▶ **Trecho fornecido**:
::::::::::
EPISÓDIO SETE: O Fim da Inocência
Quando eu era criança no Butão Oriental, havia falos exibidos publicamente em toda a parte. Mesmo em nossa casa havia falos esculpidos em maçanetas, adornando conchas de sopa e corrimãos. Pintados nas paredes internas e externas, em vários tamanhos e formatos. Havia tantos que ninguém sequer dava atenção. Meninos e meninas, irmãos e irmãs, monges e monjas, ninguém se incomodava de parar bem em frente a um símbolo fálico pra conversar casualmente sobre um assunto qualquer.
Os butaneses também gostavam de fazer falos e vaginas de massa; talvez a única forma de arte na qual eu tenha maestria. Admito ter feito incontáveis órgãos sexuais de chiclete e tê-los grudado embaixo das mesas de incontáveis restaurantes ao redor do mundo. Não eram só símbolos, esculturas e pinturas. A atitude com relação ao sexo em si era muito mais aberta lá quando eu era criança. Flertar escandalosamente com alguém não era considerado de mau gosto como em outras sociedades. Uma mulher convidar um homem para ir pra cama com ela era tão comum quanto se convidar alguém pra tomar chá. Só mais tarde fui perceber que a sociedade “civilizada” tendia a considerar tal comportamento bárbaro, primitivo e pouco sofisticado.
::::::::::
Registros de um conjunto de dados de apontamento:

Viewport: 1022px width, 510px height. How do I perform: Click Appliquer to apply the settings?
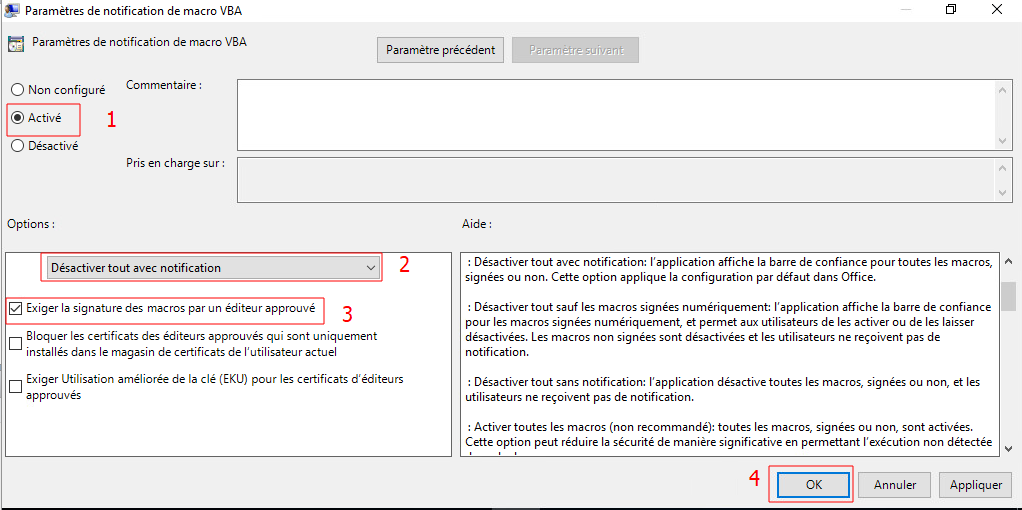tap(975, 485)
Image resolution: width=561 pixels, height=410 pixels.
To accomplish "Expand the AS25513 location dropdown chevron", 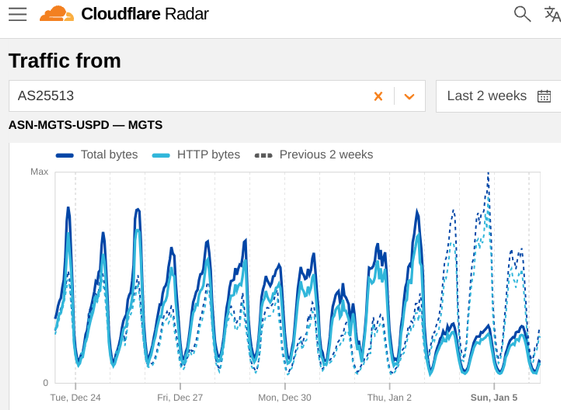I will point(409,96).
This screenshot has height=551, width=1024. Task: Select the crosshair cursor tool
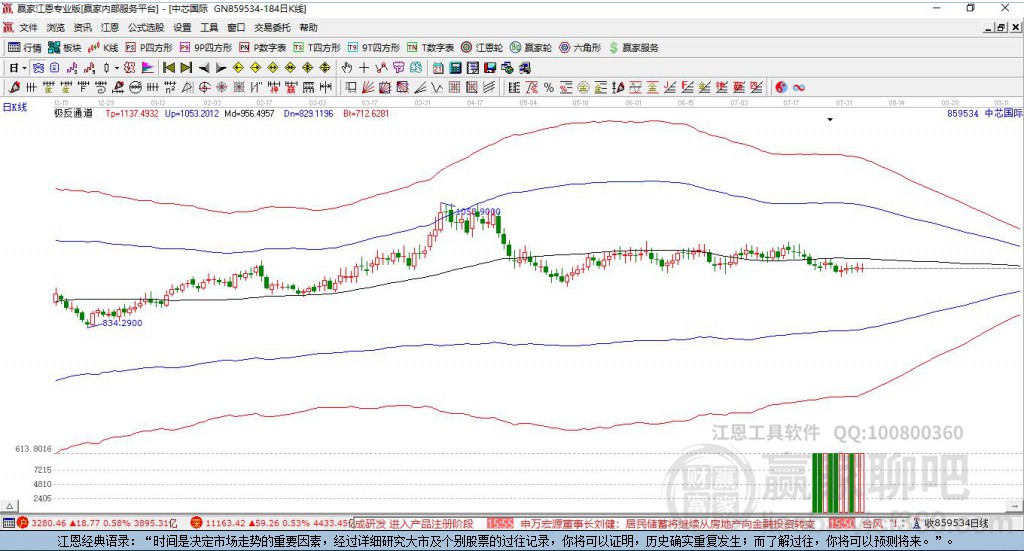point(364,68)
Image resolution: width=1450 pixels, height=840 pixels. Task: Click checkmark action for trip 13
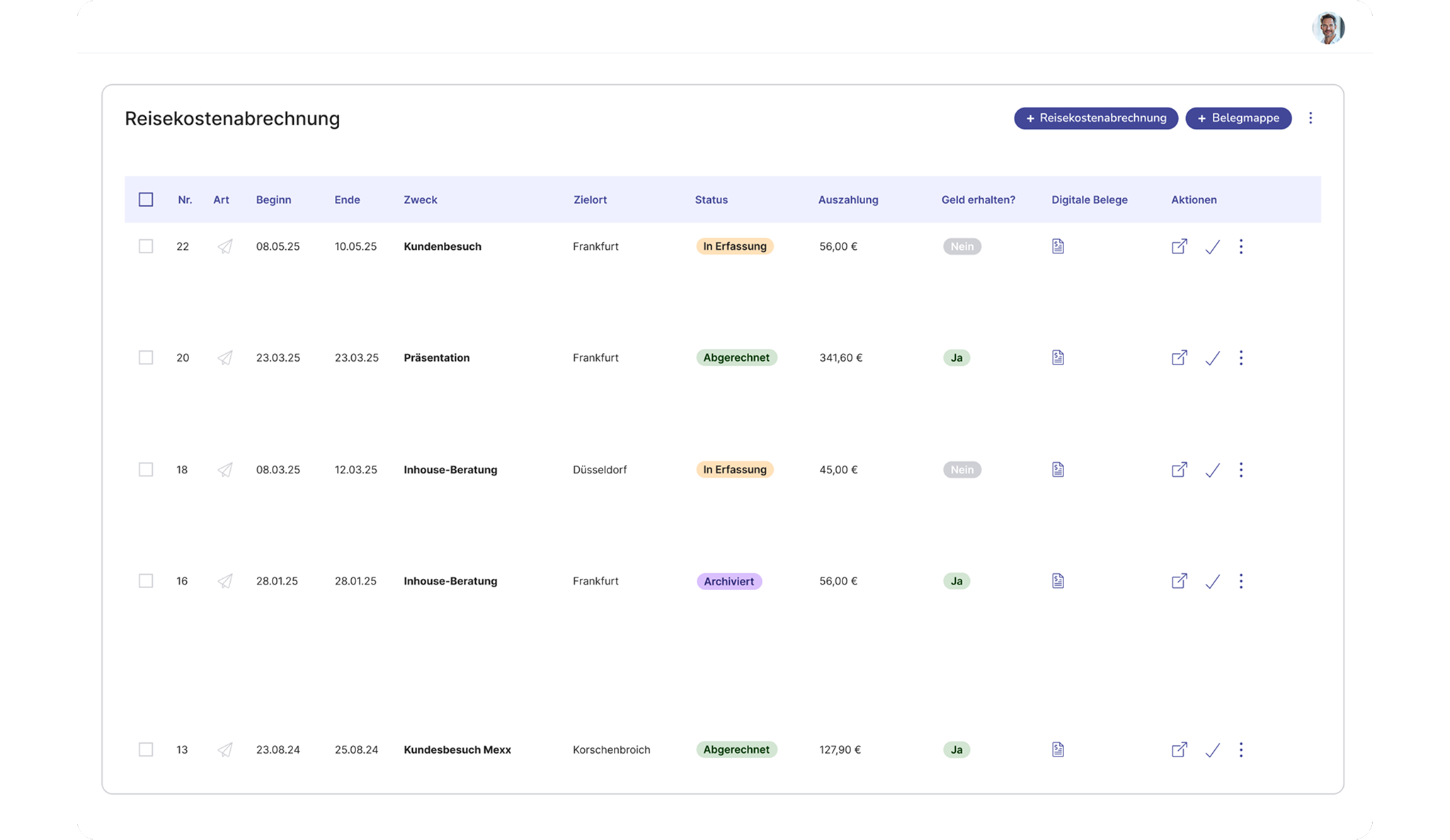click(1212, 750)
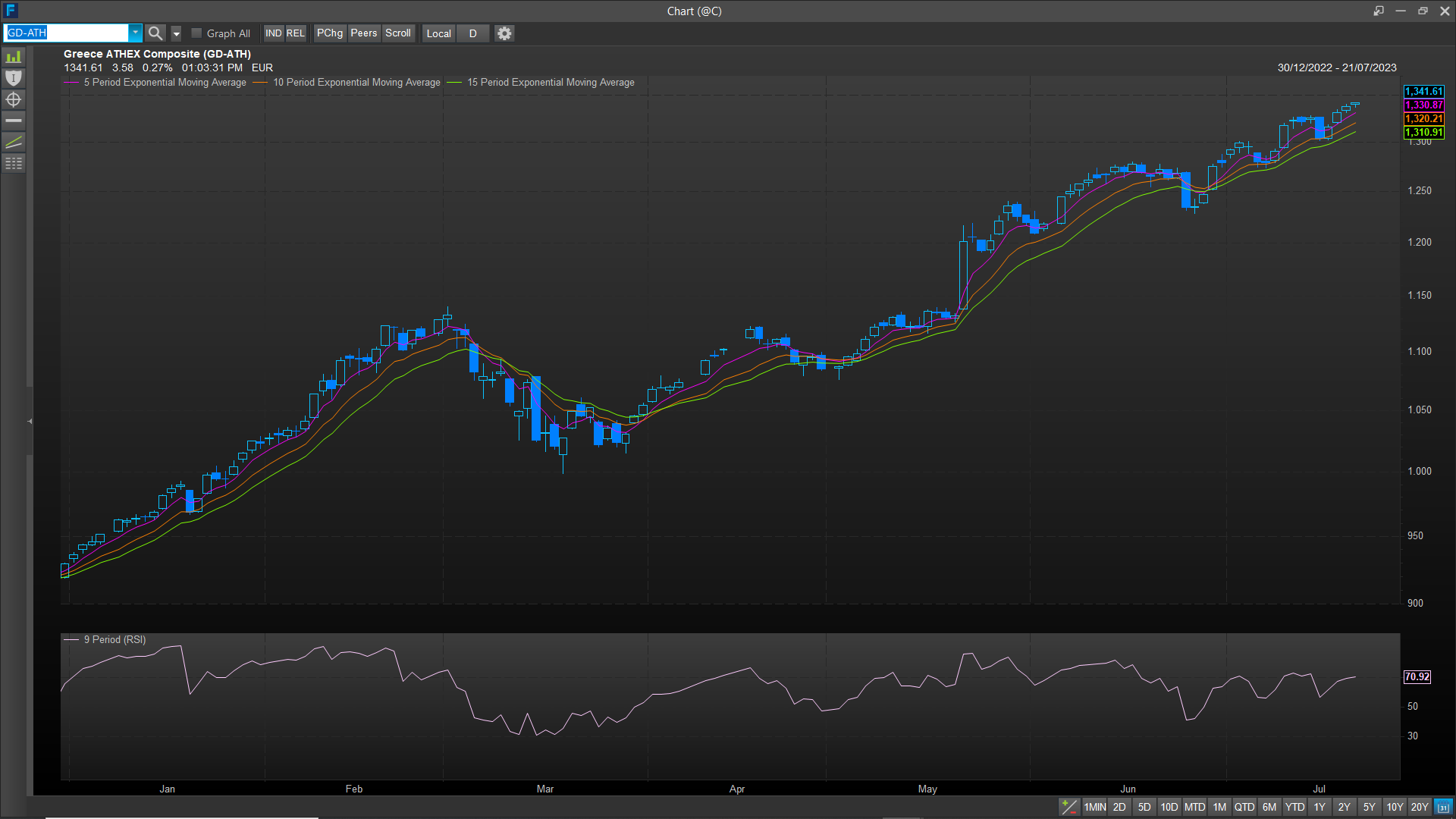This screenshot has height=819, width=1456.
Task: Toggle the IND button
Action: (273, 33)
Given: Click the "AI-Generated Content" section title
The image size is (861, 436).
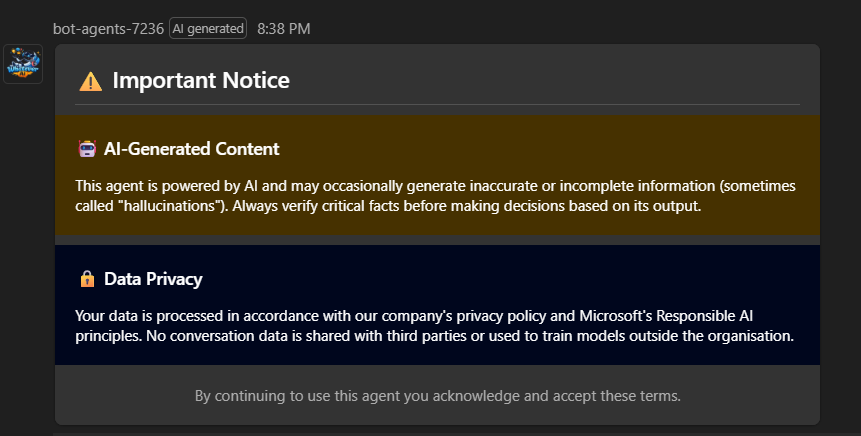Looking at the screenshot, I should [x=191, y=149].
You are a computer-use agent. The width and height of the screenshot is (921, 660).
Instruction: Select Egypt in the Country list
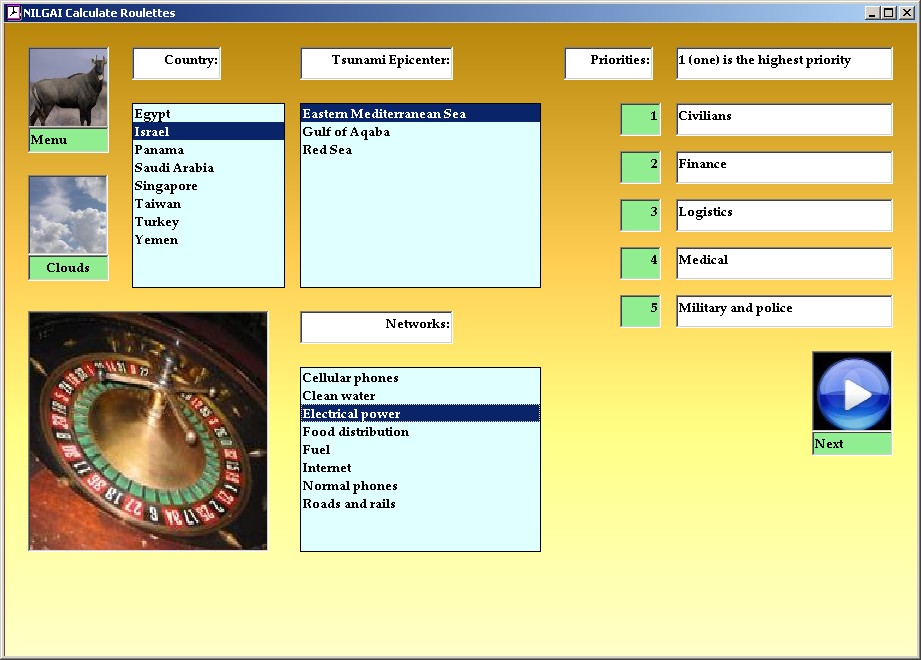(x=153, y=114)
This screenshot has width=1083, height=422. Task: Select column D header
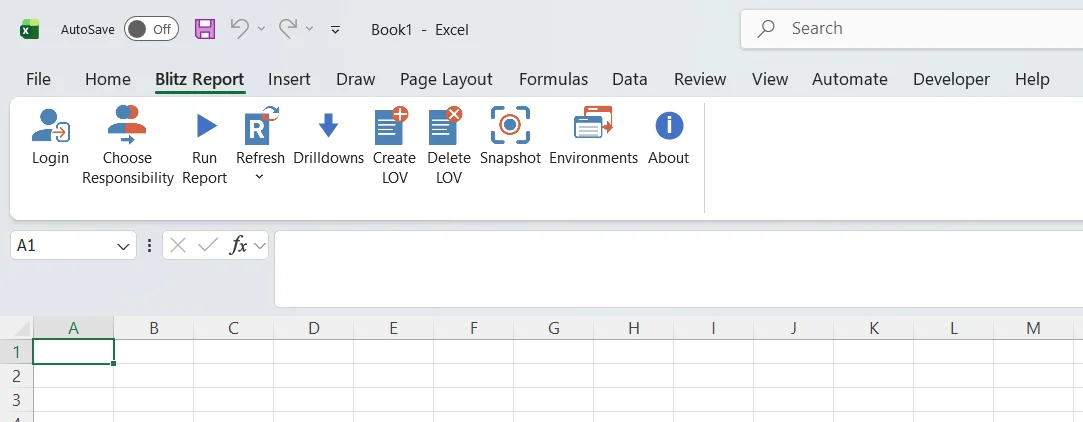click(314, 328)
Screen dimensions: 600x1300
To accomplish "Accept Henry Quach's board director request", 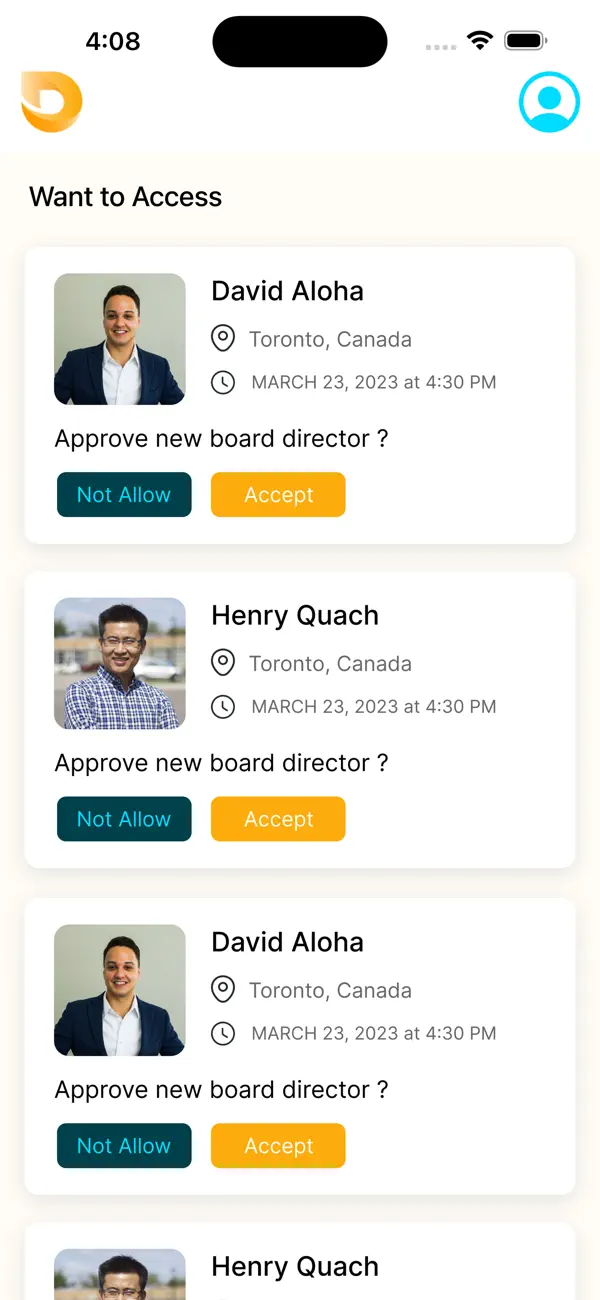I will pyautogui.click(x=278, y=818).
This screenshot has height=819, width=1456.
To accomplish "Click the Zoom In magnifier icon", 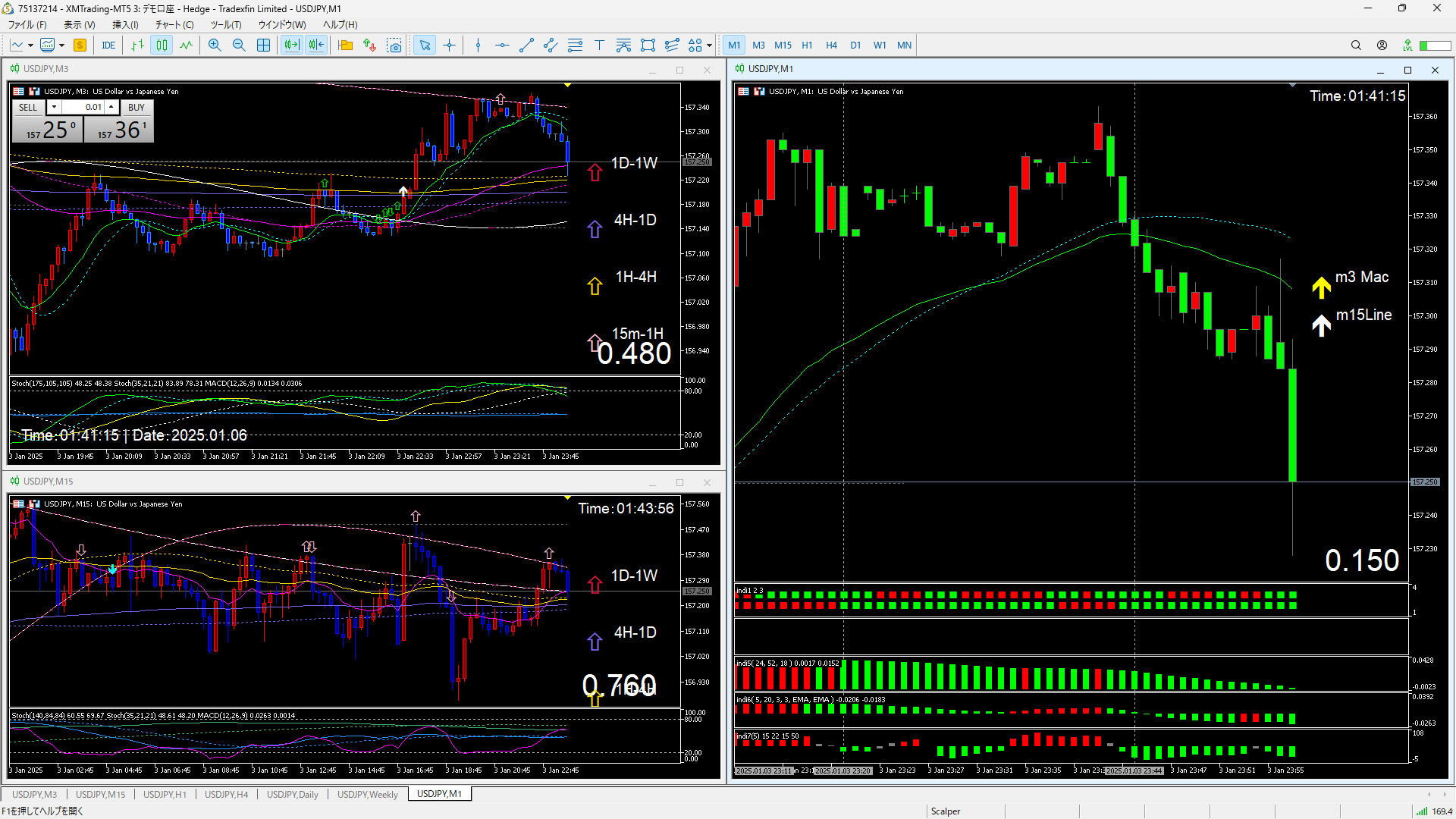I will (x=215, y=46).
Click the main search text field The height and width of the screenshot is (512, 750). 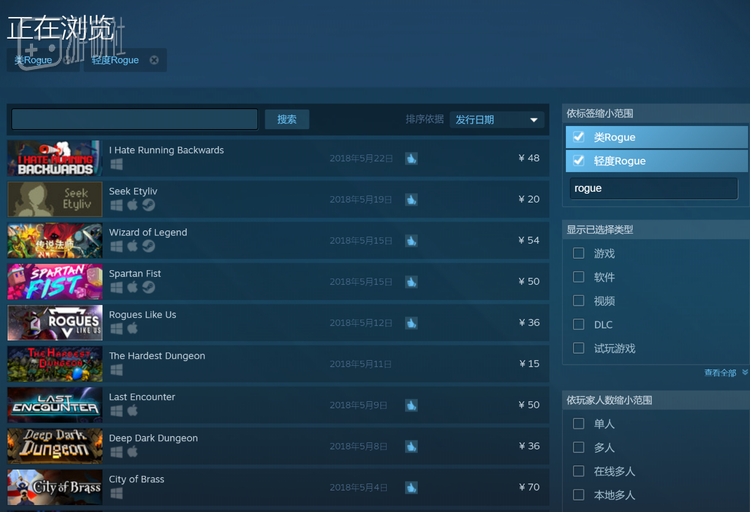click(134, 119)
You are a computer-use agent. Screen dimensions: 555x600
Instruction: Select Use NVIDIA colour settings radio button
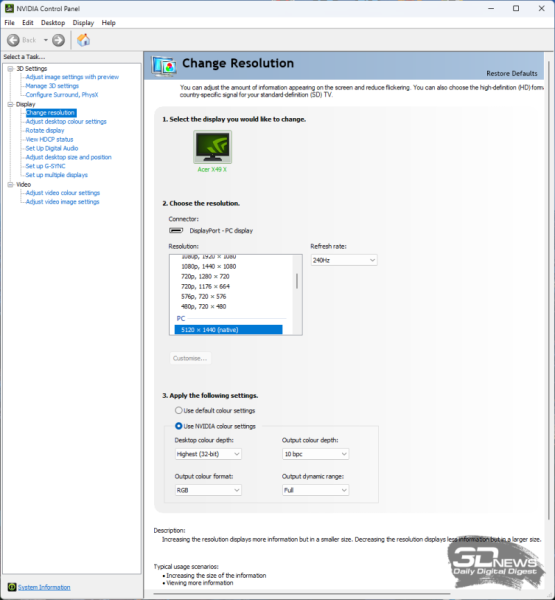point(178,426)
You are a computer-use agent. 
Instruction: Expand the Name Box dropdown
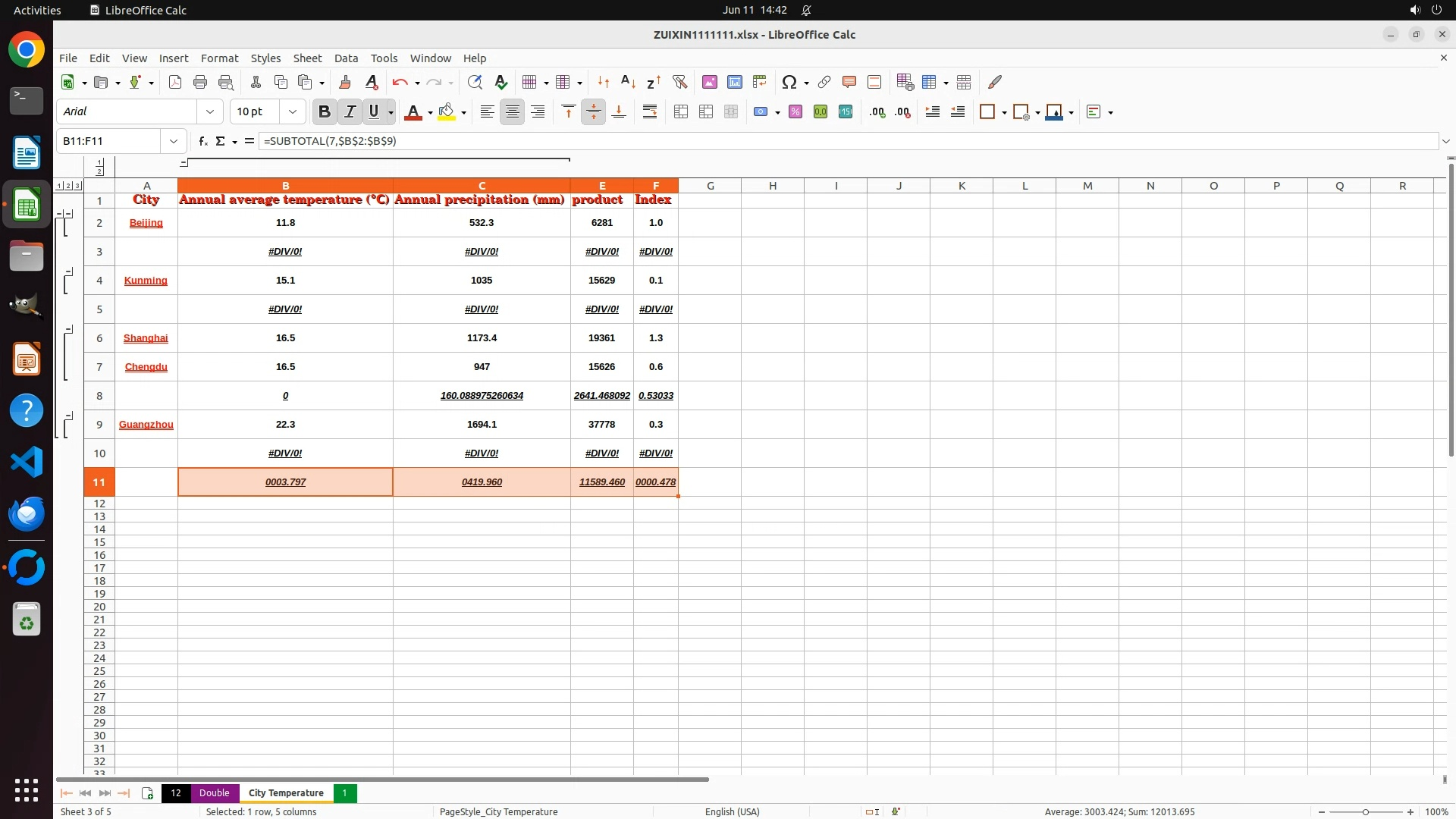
::::::::::
▶ **Requisitos do exercício**:
a) Responda com base no trecho fornecido:
(i) Em quais objetos da casa havia falos?
(ii) De que os butaneses gostavam de fazer falos e vaginas?
(iii) Um convite de uma mulher a um homem para ir pra cama era tão comum quanto o quê?
b) As afirmações abaixo estão de acordo com o trecho fornecido? Responda sim ou não a cada uma e cite as palavras do trecho que decidem a resposta.
(i) Os símbolos fálicos chamavam muita atenção das pessoas.
(ii) Lá, flertar escandalosamente era considerado de mau gosto.
(iii) Havia falos pintados tanto nas paredes internas quanto nas externas.

▶ **Conjunto de respostas**:
a)
(i) Em maçanetas, conchas de sopa e corrimãos.
(ii) De massa.
(iii) Quanto convidar alguém pra tomar chá.

b)
(i) Não: "Havia tantos que ninguém sequer dava atenção."
(ii) Não: "Flertar escandalosamente com alguém não era considerado de mau gosto como em outras sociedades."
(iii) Sim: "Pintados nas paredes internas e externas, em vários tamanhos e formatos."